What will I do to fill this void?  Honestly, just stick it out.  I think butter is safe for now–it tends to be the least offensive for sensitive kids–but there’ll be no cheesy casseroles, no tall glasses of creamy milk, no Alfredo sauce.  The upside? Maybe my waistline will benefit.  Maybe I’ll pass a little less gas.   Maybe my arteries will clear a tad (although saturated fat has not necessarily been linked to clogged arteries…that’s another post).

In the meantime, I’ll settle for peanut butter.  Or chocolate. Oh wait, he can’t tolerate those things either.

Bread, however, does not seem to be a problem.  Dreams of a 24inch waist have now gone out the window.

March 24, 2011. Tags: , , , . Uncategorized. Leave a comment.

Day one (AKA day 15,452)

Since May 30, 2010, I’ve been a stay-at-home mother to my children. At the time, I had two daughters Katie and Winslow, waiting for the arrival of their brother Drew.  Is this blog to document all of our everyday activities? Nah, I do that somewhere else.  And the world really doesn’t need another dull, SAHM blog.

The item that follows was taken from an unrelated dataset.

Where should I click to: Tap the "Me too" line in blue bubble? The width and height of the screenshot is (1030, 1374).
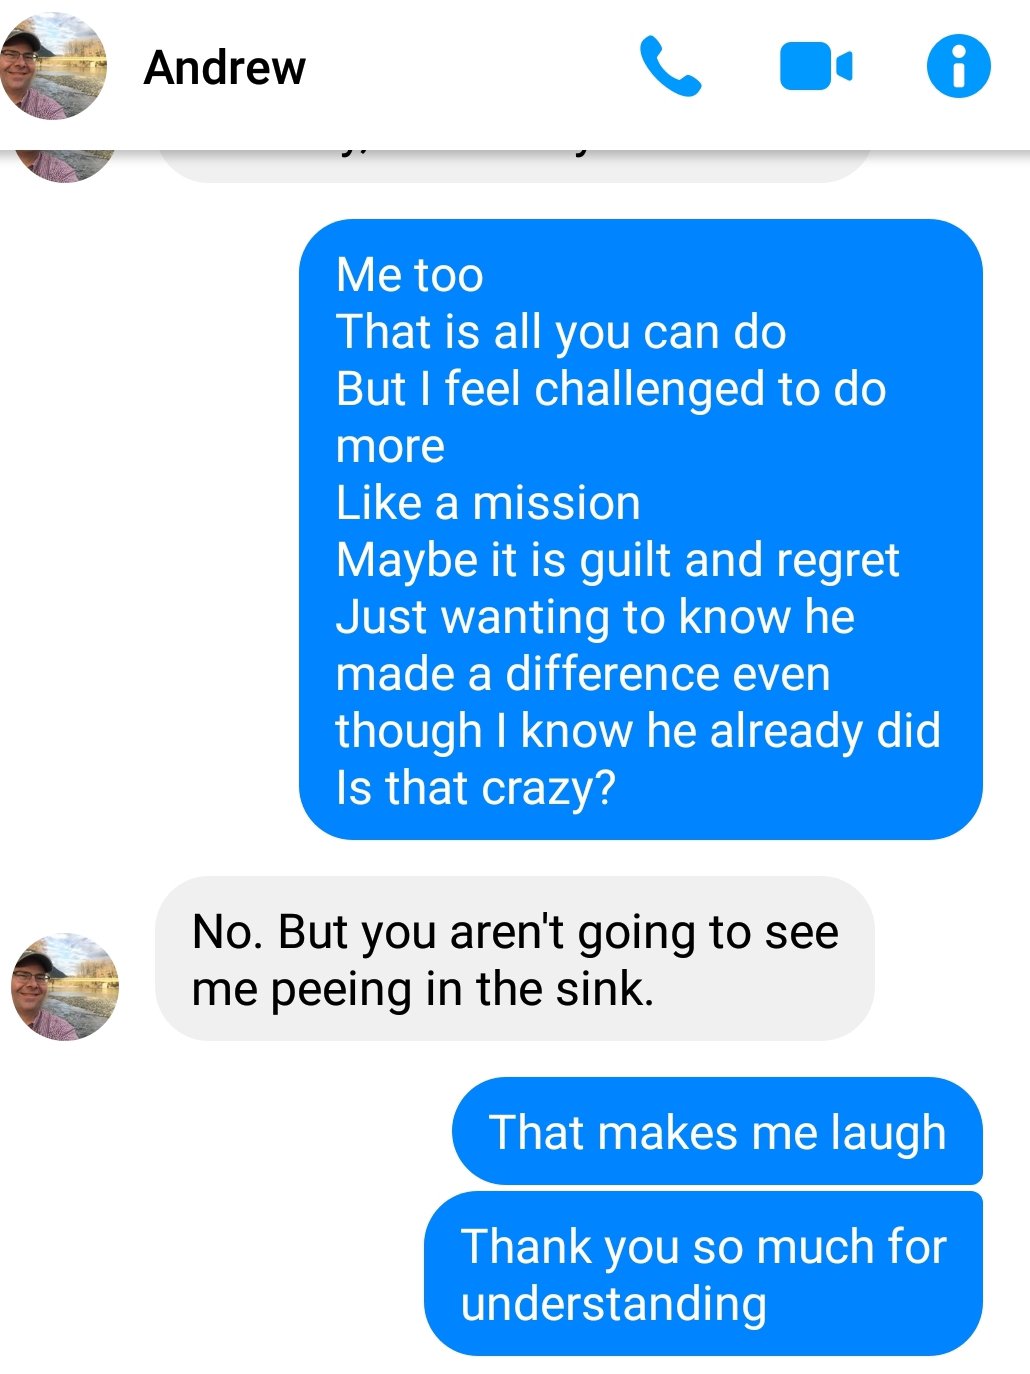(x=410, y=275)
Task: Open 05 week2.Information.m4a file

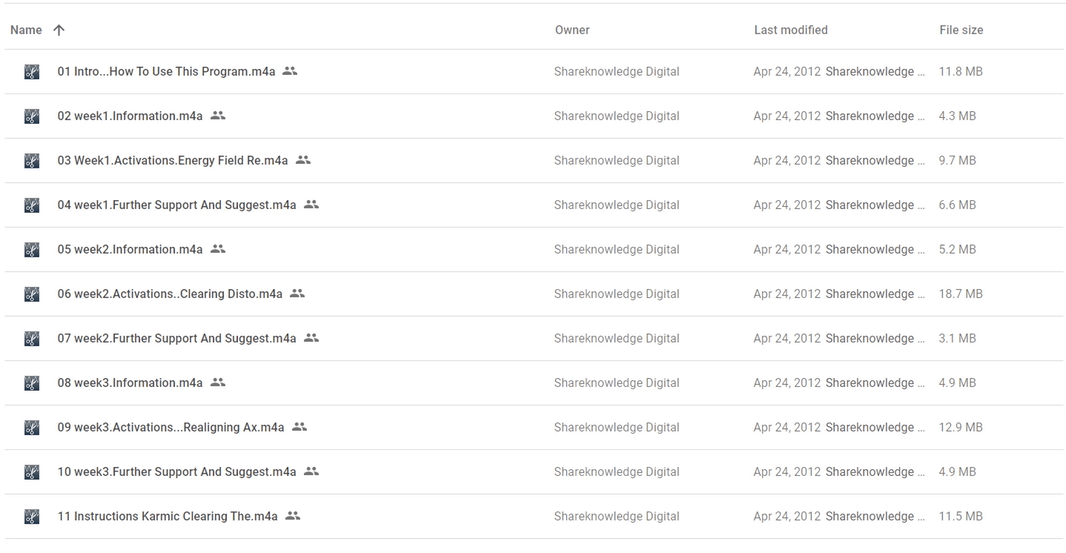Action: point(130,250)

So I’m hoping to contribute something different.  Which means lots of people have done it before, and I’ve deluded myself into thinking I’m unique.  I don’t care, though. I haven’t seen one like this yet.

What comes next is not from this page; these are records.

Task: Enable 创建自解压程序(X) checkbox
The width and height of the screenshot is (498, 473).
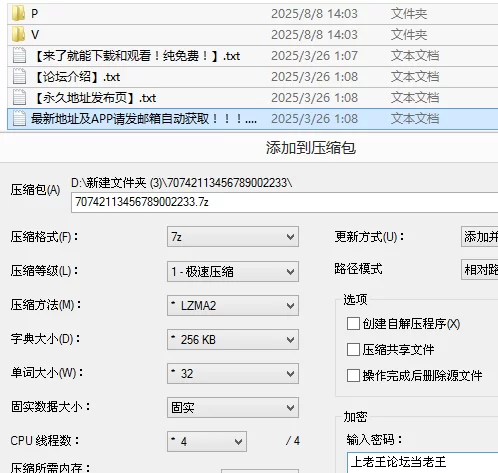Action: (x=353, y=323)
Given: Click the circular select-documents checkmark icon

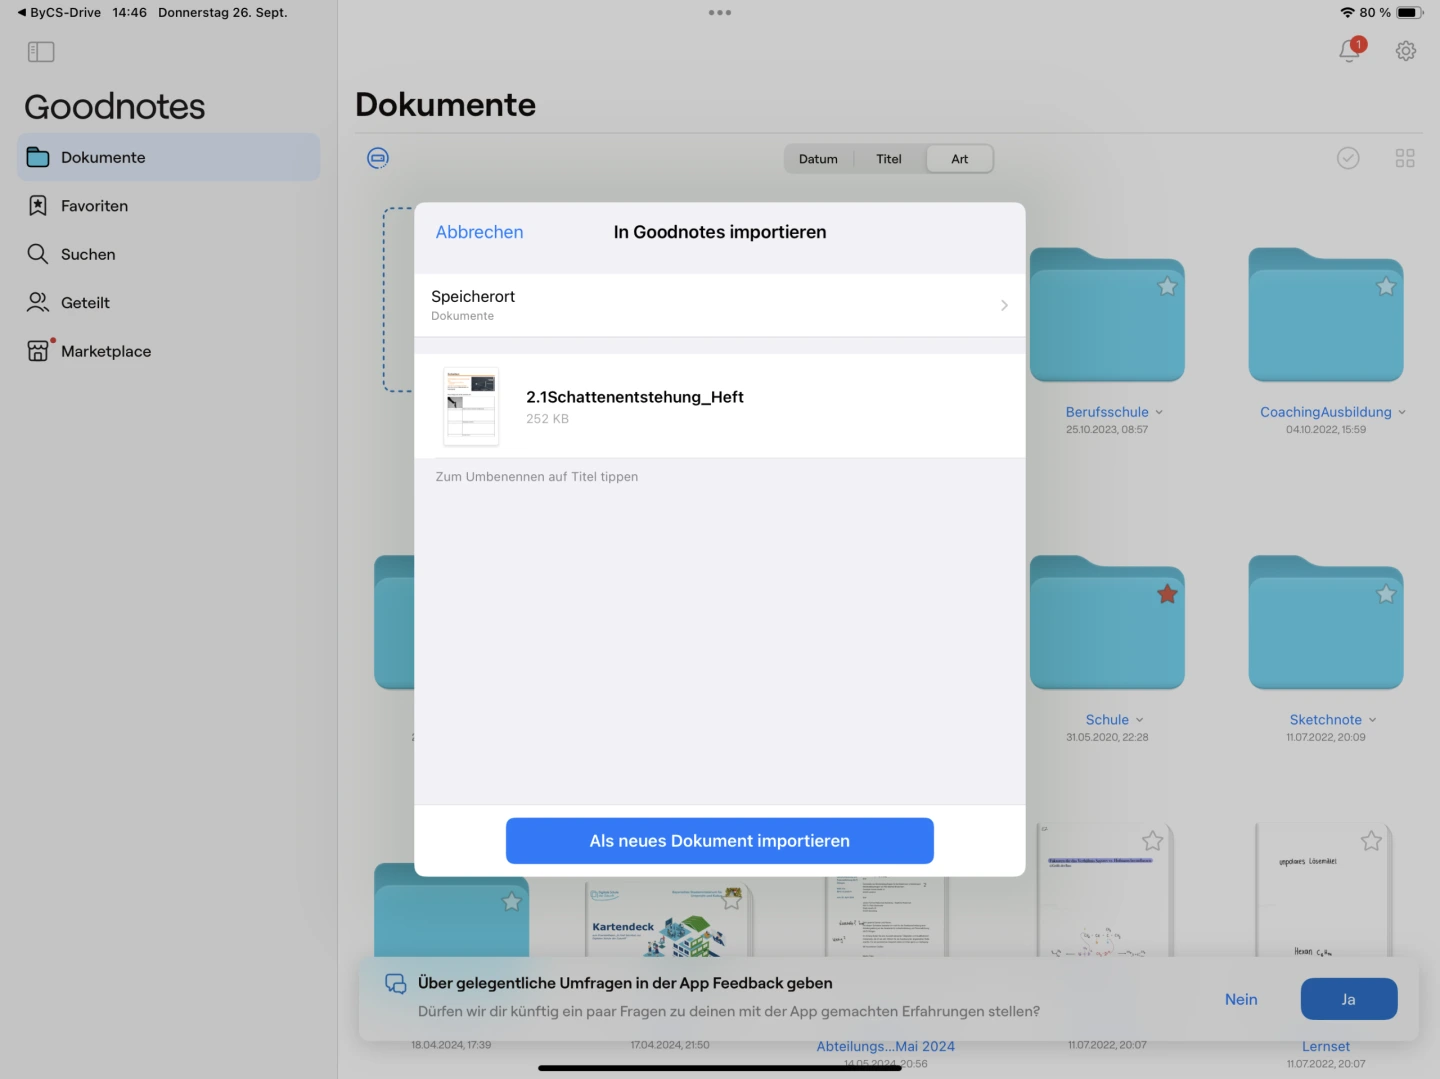Looking at the screenshot, I should (1348, 158).
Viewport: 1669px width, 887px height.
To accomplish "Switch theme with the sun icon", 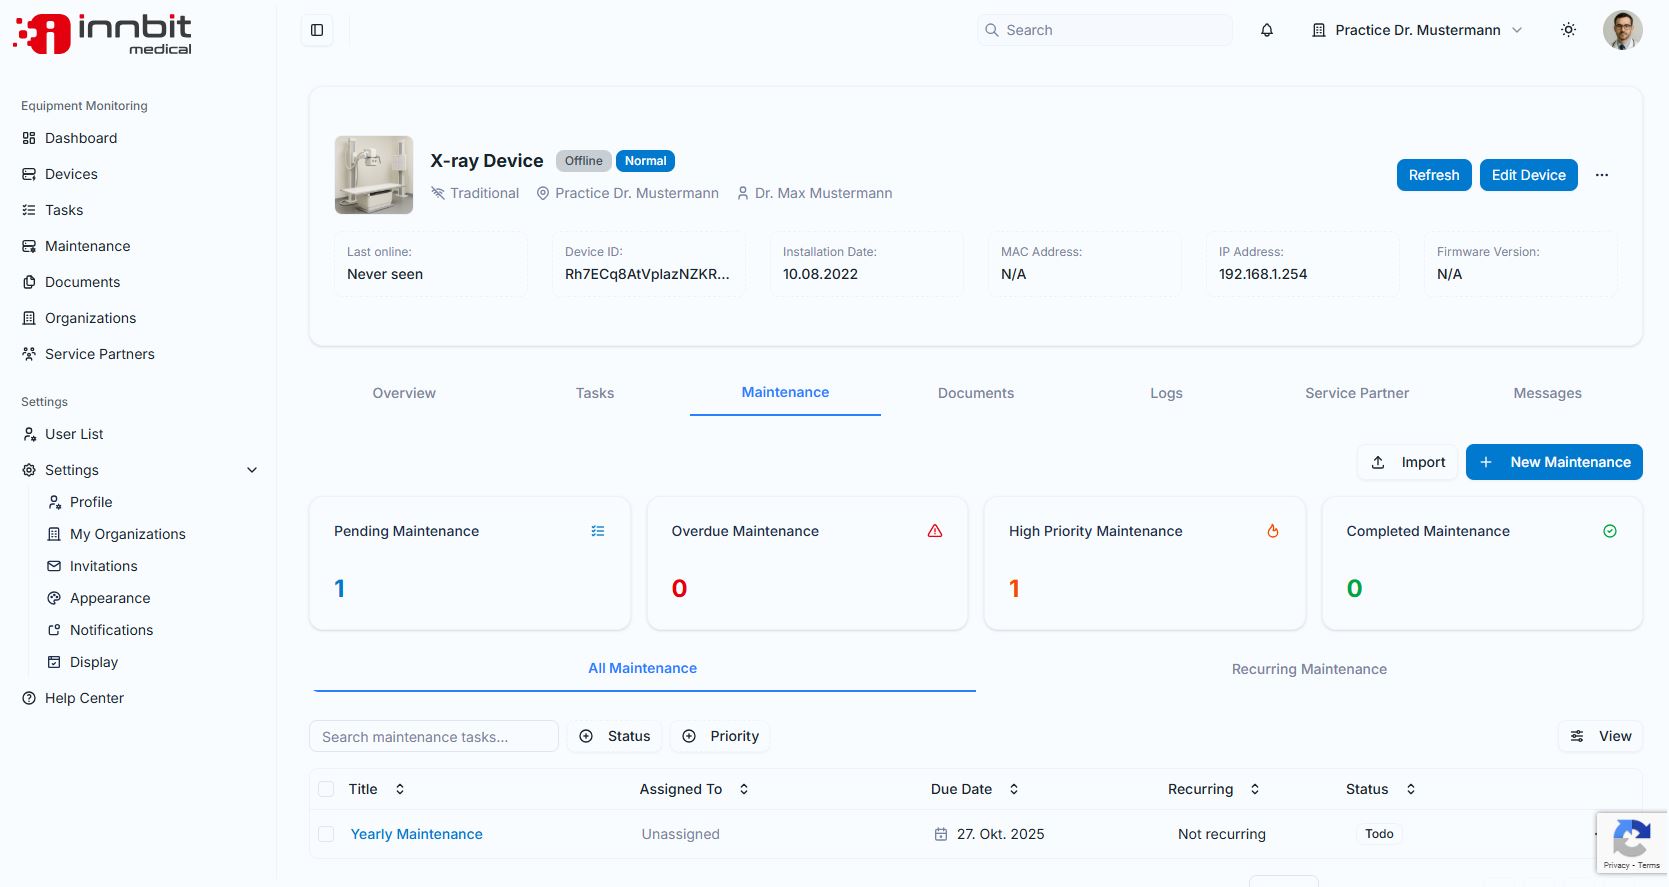I will (1568, 30).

What I’m going to tackle is a deeper issue than the daily grind of childcare.  Instead, I’m here to work on ME.

In a nutshell, I’ve been miserable the past 9 months.  Almost every day feels like the one before. Sometimes my husband Ryan is around. The majority he is not.  Some days end in tears, others do not.  But overall, I’m lonely, crabby, and completely under-stimulated.

And it’s all my fault.

So rather than wallow in my silly sorrows, I’m going to face them head on and do something about them.  I don’t have a time frame for when I’ll finally feel better (a year is so…so…blog-turned-movie/book/Oprah interview), but I’ll know when I’m there, hopefully.

And if it gets to where I’m *never* at that happy place, I’m making a drastic change. I’m going back to work.

All that said, my goal is to get off the couch and get well.